Quantum Commodity Intelligence – Crude oil futures clawed back most of its early losses Wednesday as the market digested news of a Donald Trump win in US Presidential elections, with several push and pull factors competing as traders looked for policy clues.

Front month Jan25 ICE Brent futures were trading at $75.42/b (1745 GMT), compared to Tuesday's settle of $75.53/b, but still up around 2% on the week. That came after having touched lows $73.35/b earlier in the session as a firming dollar weighed.

At the same time Dec24 NYMEX WTI was trading at $72.01/b versus Tuesday's settle of $71.99/b.

All eyes were on the US election as Donald Trump coasted to victory. Analysts said energy will not only be impacted by direct policy but also by broader economic direction, such as trade tariffs along with the geopolitical climate.

A Trump administration is viewed as more sympathetic to the fossil fuel industry, which could lift production and boost exports over time, while he has also pledged to facilitate peace deals in the Middle East and Russia-Ukraine conflicts.  
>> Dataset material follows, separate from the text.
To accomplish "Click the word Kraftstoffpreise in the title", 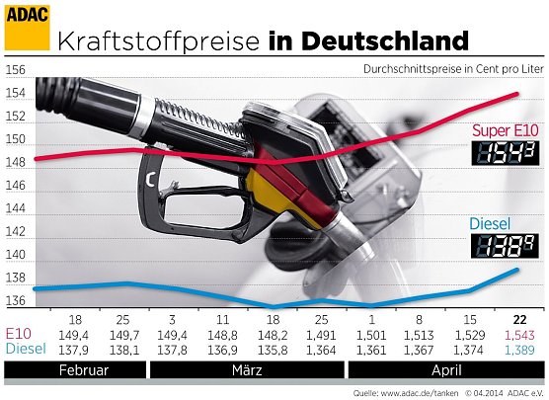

The US dollar also strengthened on the election result and oil markets wobbled after the Dollar Index topped 105 points for the first time since July, making dollar-denominated imports more expensive.

Markets also dipped in early trade after the latest inventory report from the American Petroleum Institute revealed a 3.13-million-barrel build in crude stockpiles, outpacing expectations for a build of under 2 million barrels. However, the crude build was in part offset by draws in refined products.

Later in the session, the EIA put the weekly build in commercial crude stocks at 2.1 million barrels to leave inventories at a three-month high.

OPEC

Prices had been buoyed this week by OPEC's decision to delay planned hikes, which was taken as a signal the group was willing to defend prices at the cost of market share, while tighter compliance and 'compensation cuts' are expected to curtail output further.

"An increase in supply in December would have risked triggering a decline in oil prices, even if the monthly production increase of 180,000 bpd had been small. The signal alone and the prospect of further production increases in the following months would probably have been enough to put oil prices under pressure," said Carsten Fritsch of Commerzbank.

Early production surveys showed that Iraq, the primary quota buster this year, had cut output in October but it remains above its target level once the additional compensation cuts are factored in.

Meanwhile, Saudi Aramco has cut Official Selling Prices (OSP) for crude loading in December, including a $0.50/b reduction in flagship Arab Light which was largely in line with expectations after premiums for spot Middle East barrels retreated last month.

Elsewhere, traders continued monitoring Hurricane Rafael in the Caribbean, which will likely disrupt offshore Gulf of Mexico production later this week.